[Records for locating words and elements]

— START —

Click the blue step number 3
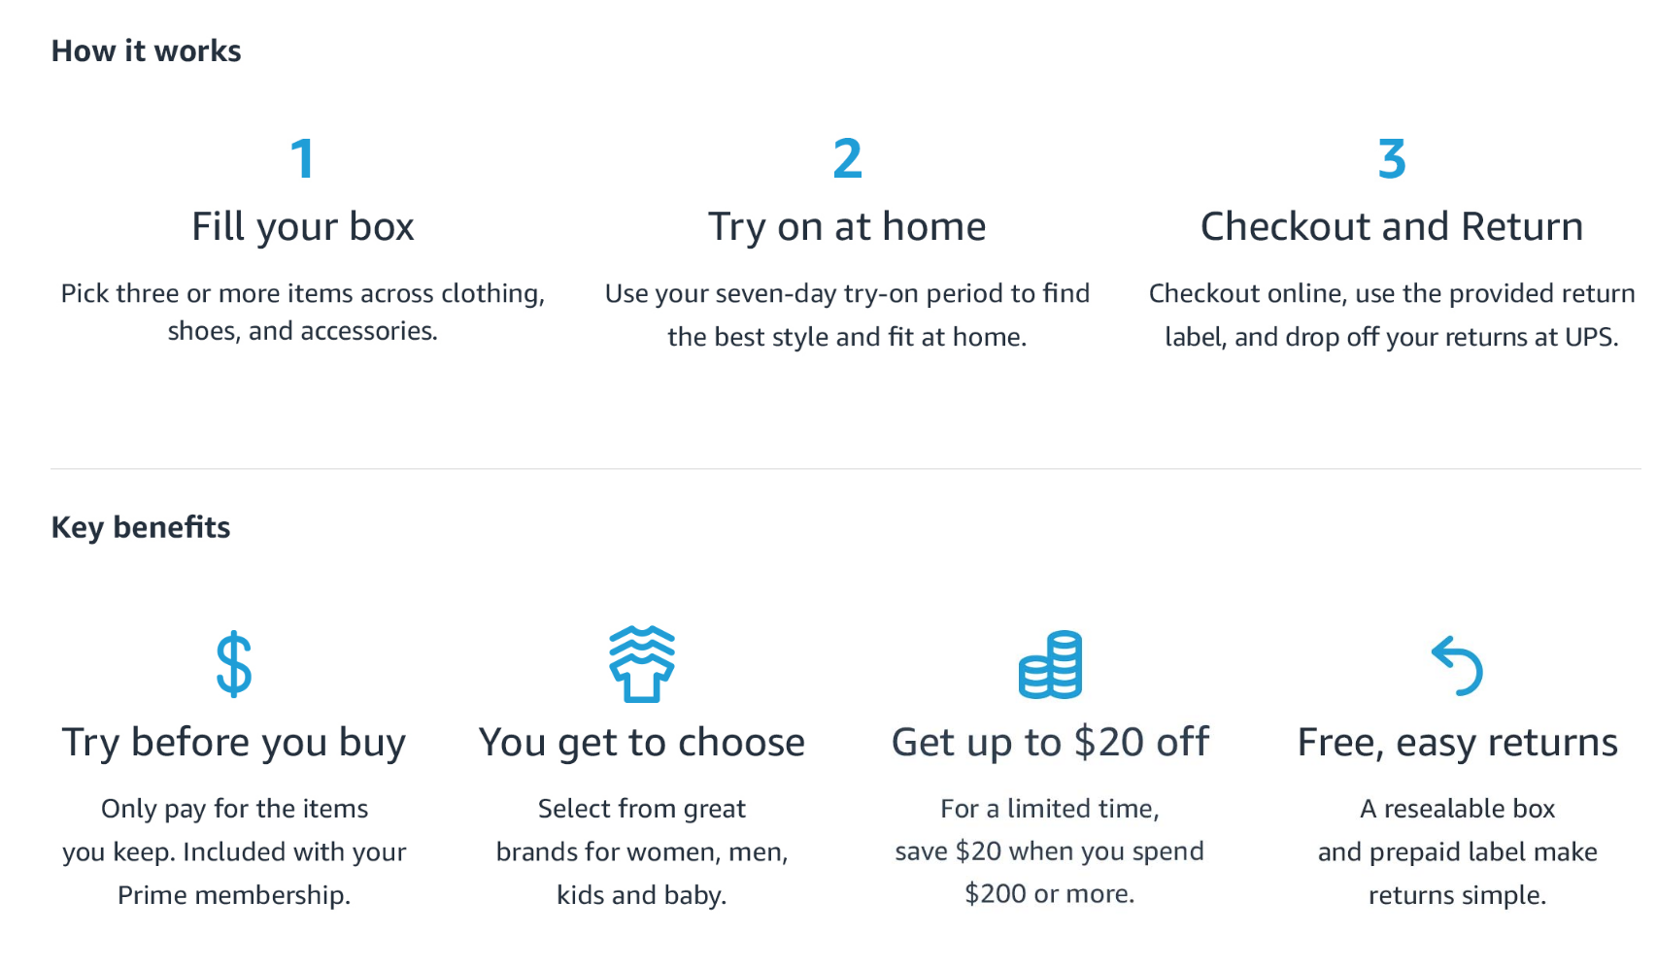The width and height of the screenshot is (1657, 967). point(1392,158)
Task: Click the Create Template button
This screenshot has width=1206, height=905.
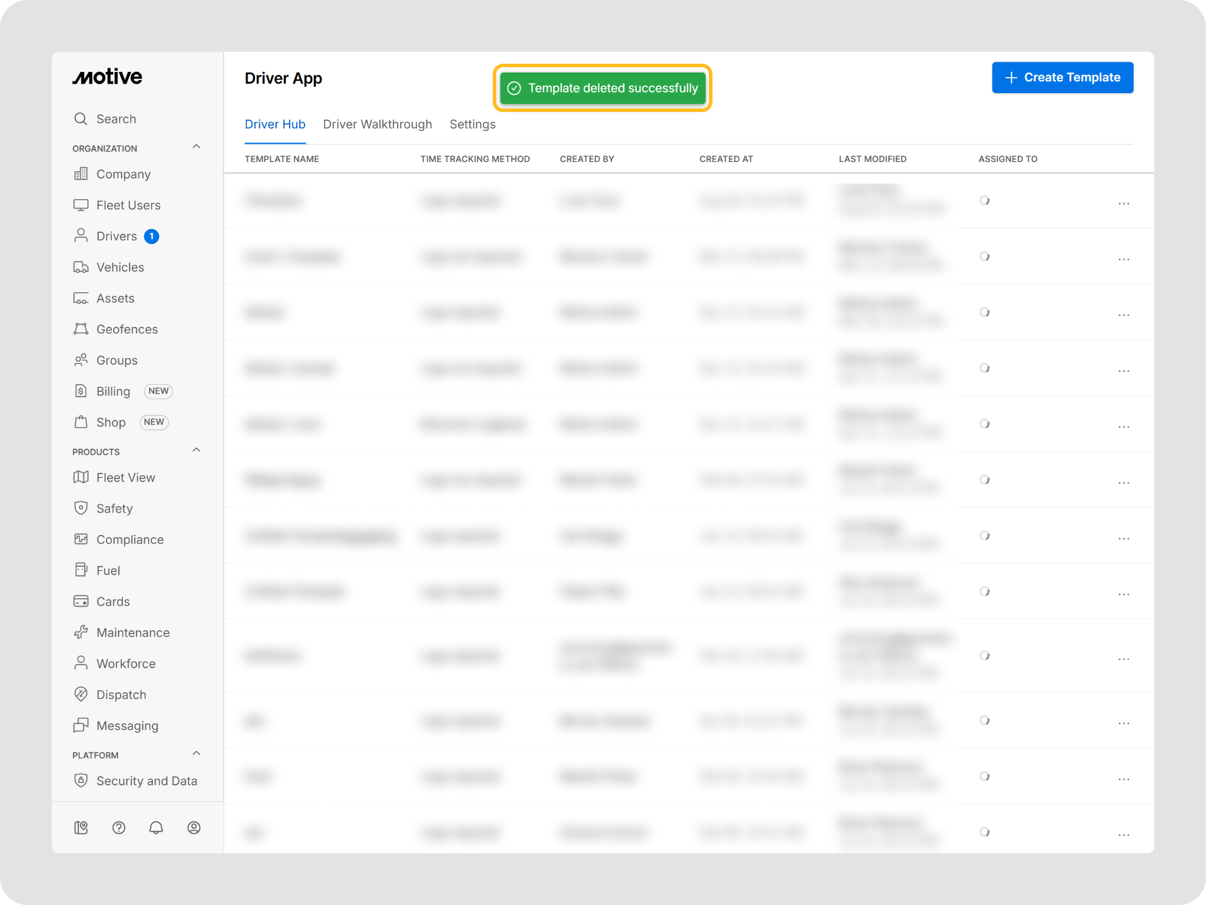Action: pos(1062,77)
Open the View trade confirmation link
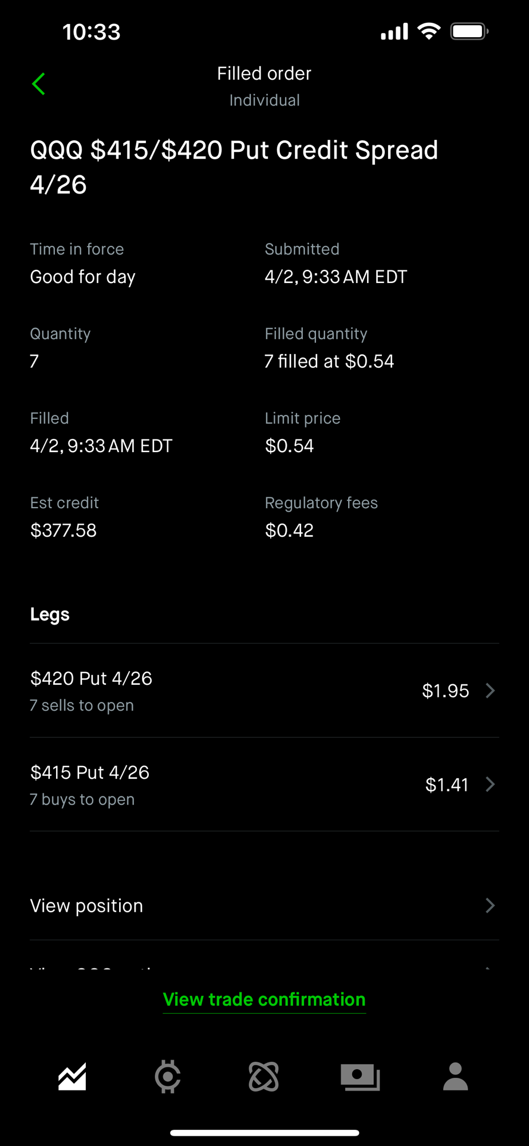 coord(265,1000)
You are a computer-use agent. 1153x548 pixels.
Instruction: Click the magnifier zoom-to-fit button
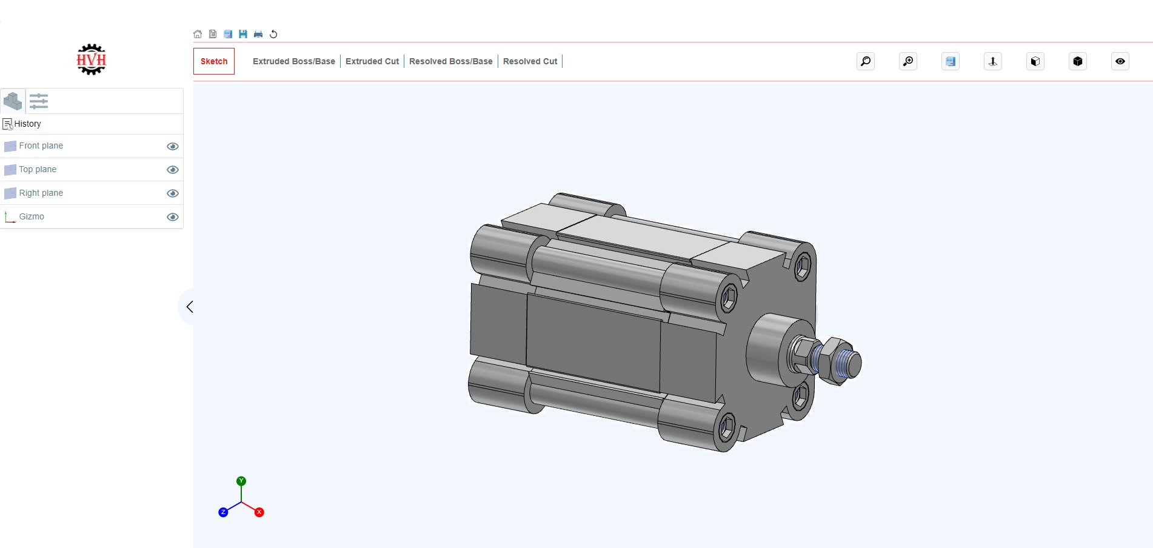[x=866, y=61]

— END —
— START —

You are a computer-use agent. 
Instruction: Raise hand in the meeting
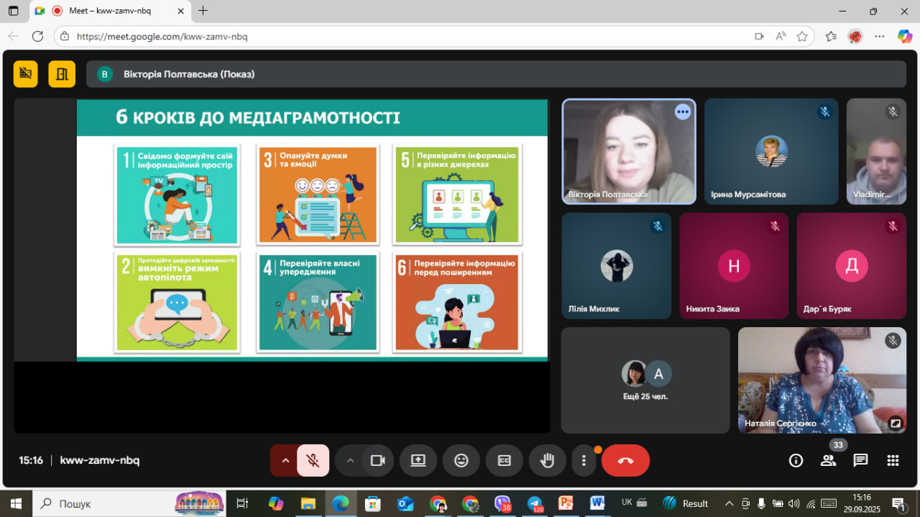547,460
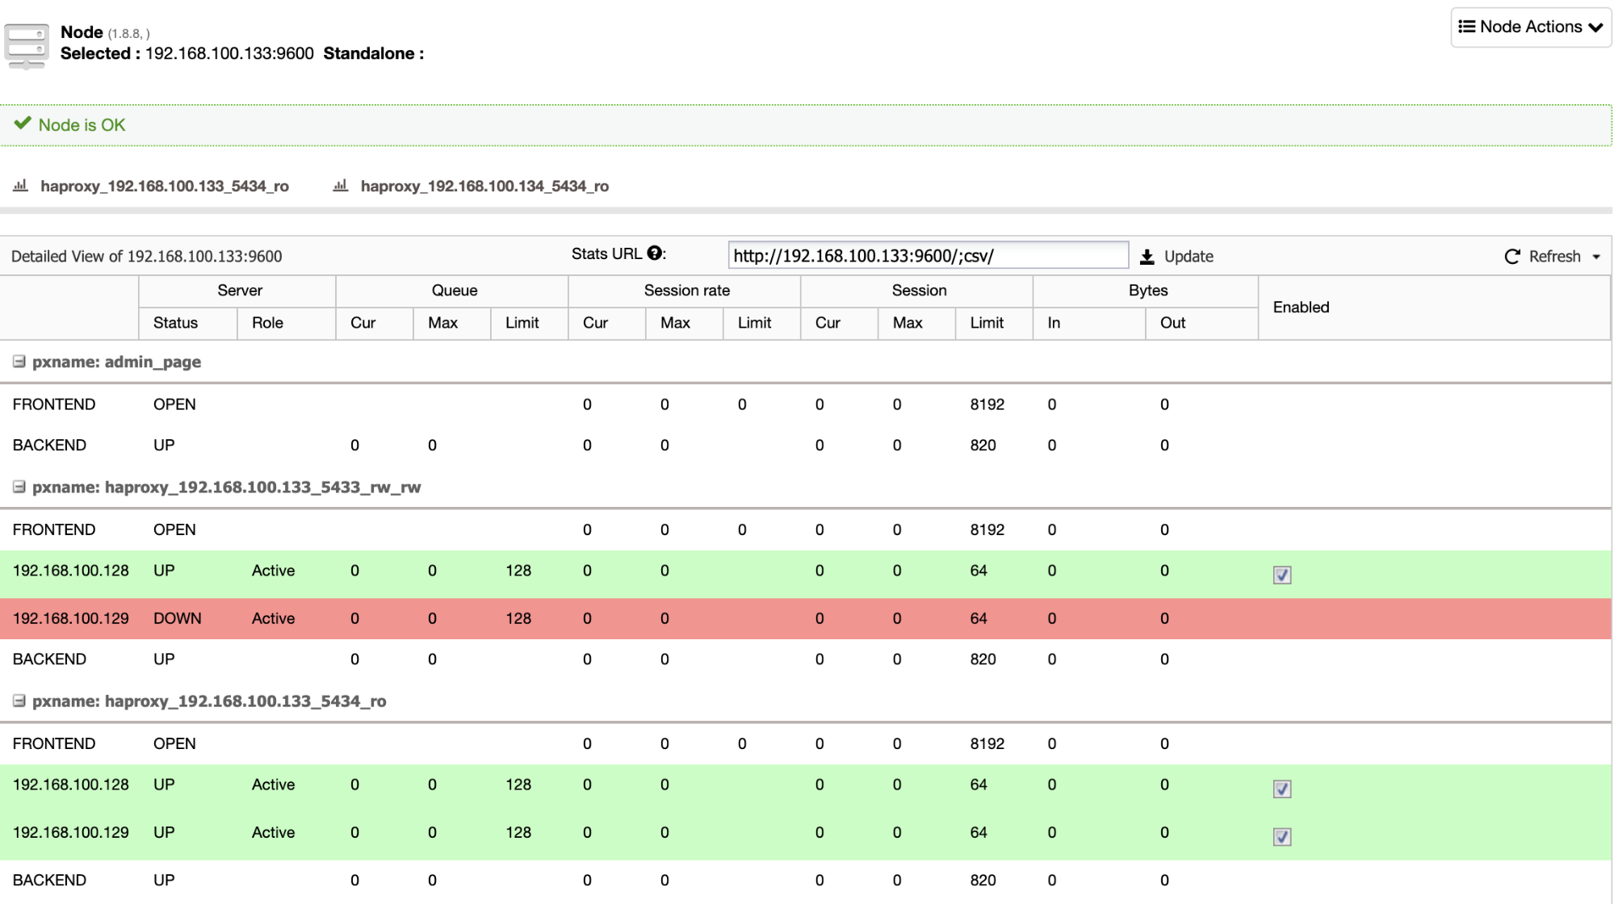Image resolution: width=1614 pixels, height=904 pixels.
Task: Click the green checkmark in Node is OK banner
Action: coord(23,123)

— END —
— START —

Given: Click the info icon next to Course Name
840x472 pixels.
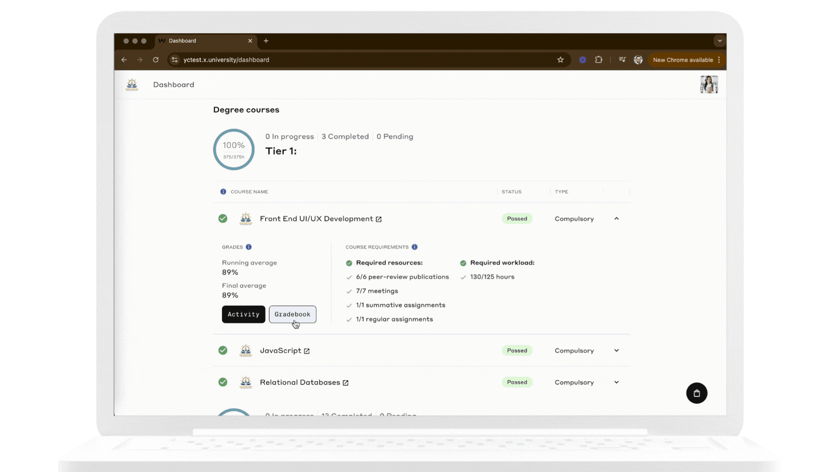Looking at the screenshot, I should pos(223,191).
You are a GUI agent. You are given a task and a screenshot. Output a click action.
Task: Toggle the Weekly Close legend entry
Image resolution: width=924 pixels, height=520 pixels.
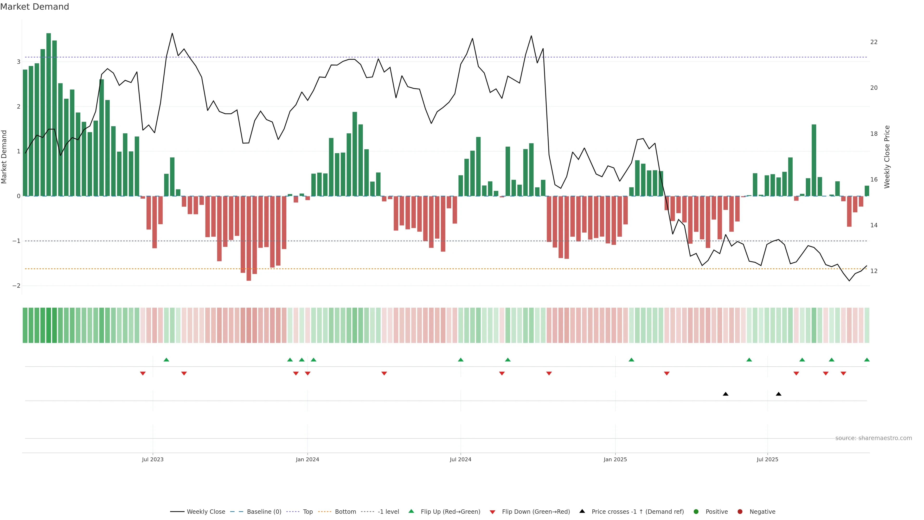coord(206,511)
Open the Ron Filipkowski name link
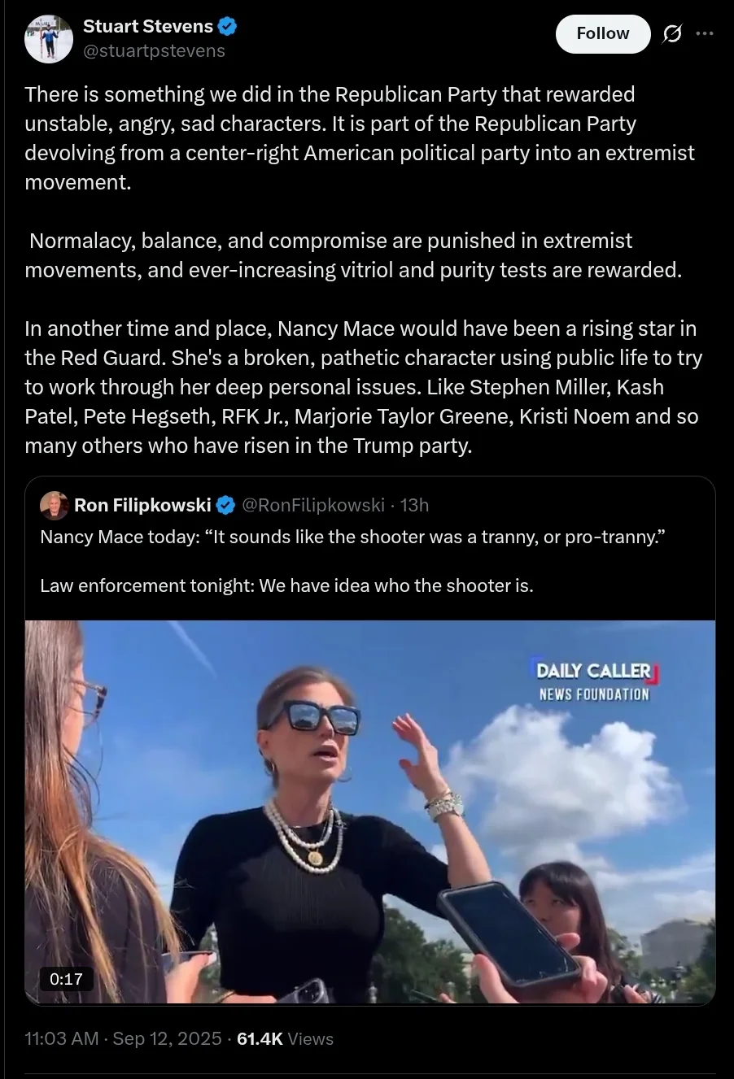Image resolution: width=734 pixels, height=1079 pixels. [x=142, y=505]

— END —

■ **Aim of the task**: Rewrite everything in the data from the line containing "Open the View trade confirmation link" down to the line containing "[x=866, y=61]", both included, with the requests kept as they are. Multiply every coordinate in the answers by 1.95, round to whole numbers with halves going up, and leave the pictures out.

■ **Answer in full**:
Open the View trade confirmation link
 coord(517,1950)
You are a computer-use agent. 1153x548 pixels.
Instruction: Click the magnifier zoom-to-fit button
[x=1689, y=119]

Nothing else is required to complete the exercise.